Sequences

I’ll spend the rest of this chapter on a more concrete example of the problems you can run into, and the way you have to look at RAC, by picking a single, simple piece of functionality and examining the anomalies that start to appear when RAC gets thrown into the equation. There’s no specific reason why I picked sequences as the focus of this section—they just happen to offer an easy way of producing results that make the type of generic points I want to raise. We’ll start by clearing up a couple of common misconceptions about sequences, then examine the way that the internal implementation of sequences is subject to a couple of problems in RAC, then we’ll see how one of the commonest methods of using sequences needs to be reconsidered in the light of RAC.
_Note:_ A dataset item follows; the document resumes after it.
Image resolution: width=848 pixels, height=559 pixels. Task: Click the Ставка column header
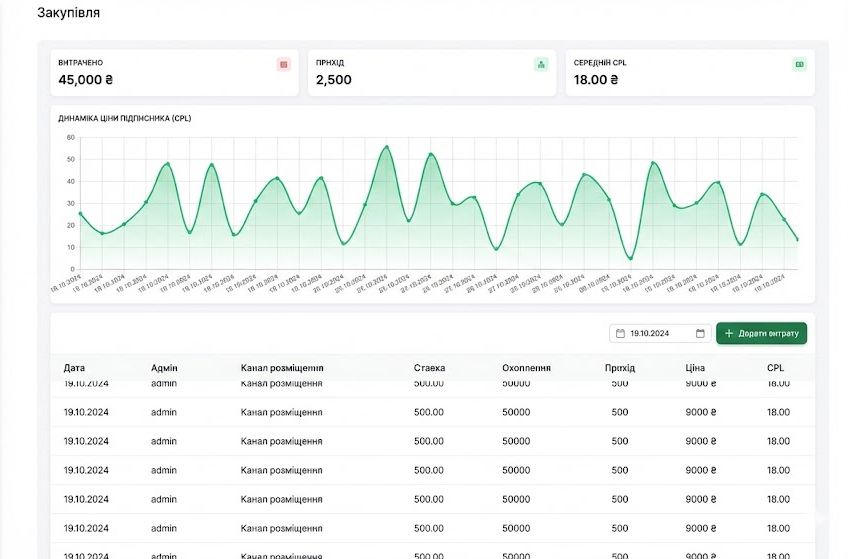click(429, 368)
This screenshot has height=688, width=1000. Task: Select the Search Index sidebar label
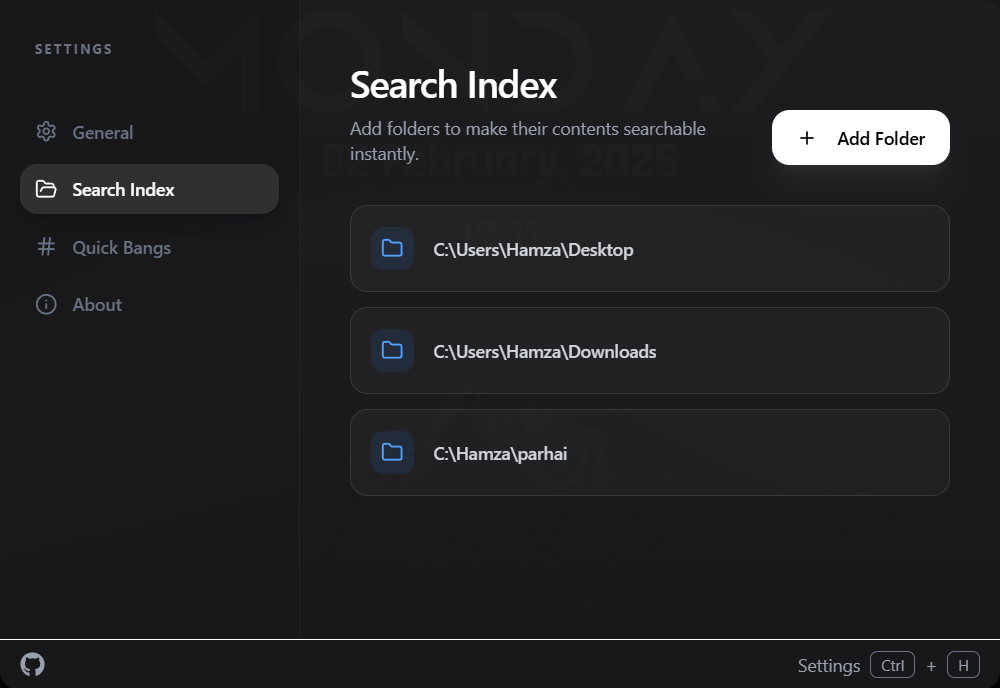click(x=123, y=189)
Although Oracle sequences can be used in several different ways, the most common is as a source of unique, consecutive, whole numbers that, basically, are what you get if you use the default syntax to create a sequence, as follows:

create sequence test_sequence;

If you use the dbms_metadata package to read the full definition of this sequence from the data dictionary, you’ll see the following important features that need some careful thought when you move to RAC:

select
        dbms_metadata.get_ddl('SEQUENCE','TEST_SEQUENCE',user) defn
from dual;

DEFN
--------------------------------------------------
CREATE SEQUENCE  "TEST_USER"."TEST_SEQUENCE"
MINVALUE 1 MAXVALUE 999999999999999999999999999
INCREMENT BY 1 START WITH 1 CACHE 20 NOORDER
NOCYCLE

The two points I want to pick up on are the CACHE 20 clause (where the 20 could be replaced with any positive whole number or the entire clause could be replaced with NOCACHE) and the NOORDER clause. The cache size can make a big difference to single-instance and to RAC, and if you switch from NOORDER to ORDER it can make a catastrophic difference to RAC.

Caching Sequences

There are two misconceptions about sequences and their caches that need to be corrected. The “cache” isn’t, as many people think, quite like a traditional cache—it’s just a target; if you set a cache of 100 for a sequence Oracle doesn’t have to create 100 numbers and store them somewhere in anticipation of them being used—which means it doesn’t cost you anything to have a very large cache value.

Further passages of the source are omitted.